Certains critiques font remarquer que si ce « bloc » est considéré comme une nécessité historique, Al-Jabri n’explique pas comment des courants idéologiquement si opposés peuvent se réunir en un seul bloc. Pour Al-Jabri, il existe des possibilités de dialogue et que la culture démocratique doit avoir la priorité.

Les tentatives de réforme devraient être portées par tous les acteurs après l’échec lamentable des mouvements pan-islamistes et pan-arabes. Compte tenu des immenses obstacles, aucun acteur ne peut relever tous ces défis en faisant cavalier seul.

Al-Jabri souligne, par ailleurs, que ce « bloc historique » a été atteint lors de la révolution abbasside contre les Omeyyades, à laquelle ont participé toutes les forces sociales, y compris les Arabes, les chefs de tribus arabes, les dignitaires perses, les paysans, les artisans, les commerçants, les pauvres et les riches.

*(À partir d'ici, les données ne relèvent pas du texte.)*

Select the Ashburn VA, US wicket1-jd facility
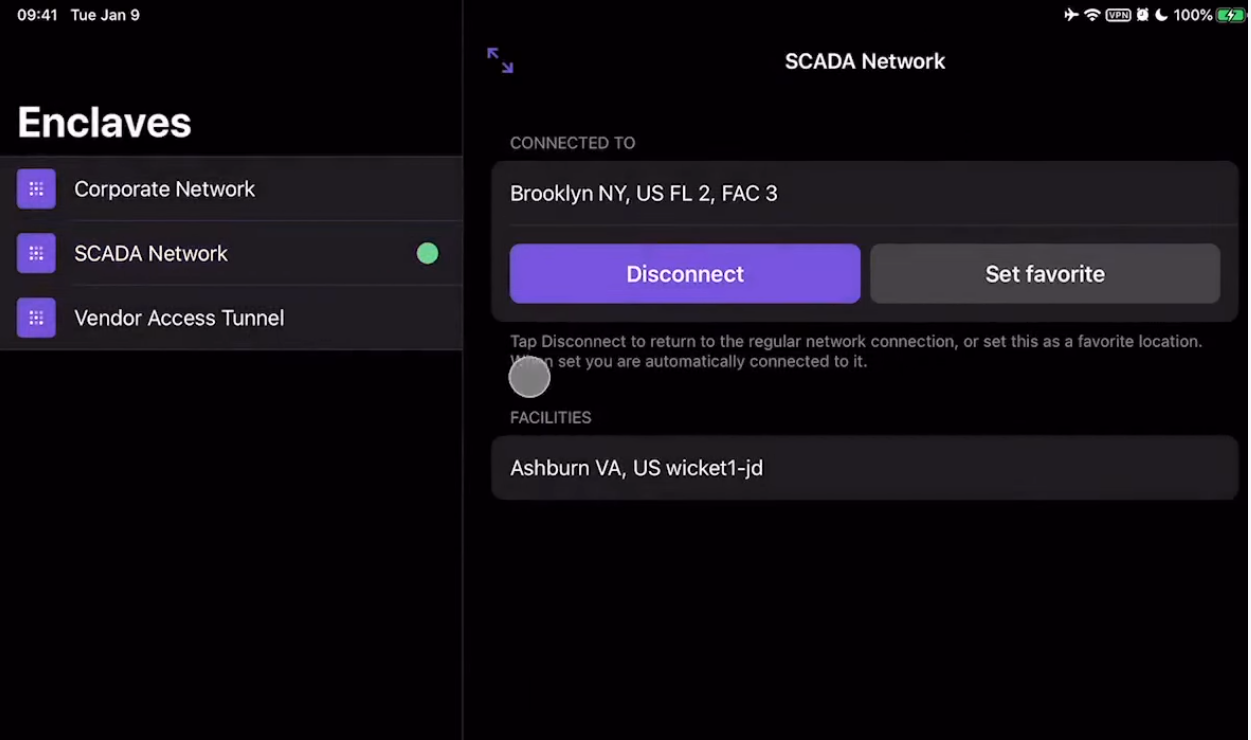The image size is (1251, 740). click(864, 468)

Toutes les idéologies opposées, telles que la mythologie des abbassides et alaouites et les juristes, s’associaient à ces forces et à la « nécessaire compatibilité » entre dogme, tribu et butin pour former un triptyque représentant la raison politique arabe. Cependant, comme les Abbassides ont exploité cette fusion sociale pour consolider les piliers de leur domination, prélude à la tyrannie et à la corruption, la question qui devient ici nécessaire se pose : comment atteindre ce « bloc historique » sans laisser les choses redevenir ce qu’elles étaient à l’époque des Abbassides ?

La raison morale.

En ce qui concerne « la raison morale », Al-Jabri a constaté qu’il n’est pas possible d’appliquer à cette raison, qui est aussi une pratique, la trilogie de la raison théorique (Bayan, Irfan et Burhan) ni même la trilogie de la raison politique (tribu, butin et dogme), et ce pour deux raisons : – la peur de la répétition ; Al-Jabri a passé en revue les valeurs éthiques présentes dans les quelques écrits moraux arabes en utilisant l’approche structuraliste qu’il a toujours suivie, qui est basée sur l’utilisation du concept de « système » et renvoie donc à l’idée de « structure » ou de « constante et variables ». Il a constaté que le système éthique arabe a commencé à se cristalliser à la fin de la période Omeyyade chez les écrivains des califes, jusqu’à ce qu’il se résume aux valeurs d’« obéissance », de « bonheur » et de « mortalité ». Il a remonté ces valeurs jusqu’à leurs origines : l’« obéissance » trouve son origine dans l’éthique persane, le « bonheur » dans l’éthique grecque et la « mortalité » dans l’hermétisme. Historiquement, l’éthique est d’abord apparue sous la forme d’une éthique persane basée sur le concept d’« obéissance », puis l’éthique du bonheur est apparue avec la traduction de la tradition grecque. Le soufisme était porteur de la valeur gnostique de la mortalité. Il était nécessaire de faire revivre le patrimoine arabe pur, en réaction à la littérature éthique qui dominait les valeurs susmentionnées, dans la mesure où ce patrimoine indiquait un champ de valeurs centré sur la valeur de la « chevalerie ». Cette valeur est devenue compatible avec la valeur des valeurs du patrimoine éthique islamique : les « bonnes actions ».

Conclusion.

La méthode intellectuelle d’Al-Jabri a suscité et suscite encore de nombreuses critiques et controverses dans le monde arabe. Les critiques les plus connues et les plus anciennes sont probablement celles des disciples d’Al-Jabri, comme Kamal Abdul Latif, Salem Yafut et Taha Abdul Rahman, ainsi que celles de Faisal Darraj et Hassan Hanafi à l’encontre du rationalisme et du projet de renaissance d’Al-Jabri. La critique la plus virulente et la plus célèbre dirigée contre Al-Jabri était «La critique de la critique de la raison arabe» de Georges Tarabishi, qui a également été critiquée. On peut donc dire que le projet d’Al-Jabri a atteint le stade de la « critique de la critique de la critique ». Par ailleurs, il existe de nombreuses autres tentatives, toutes basées sur l’influence positive du projet d’Al-Jabri, quels que soient ses défauts. En résumé, Al-Jabri a jeté un gros pavé dans la mare de la pensée arabe contemporaine.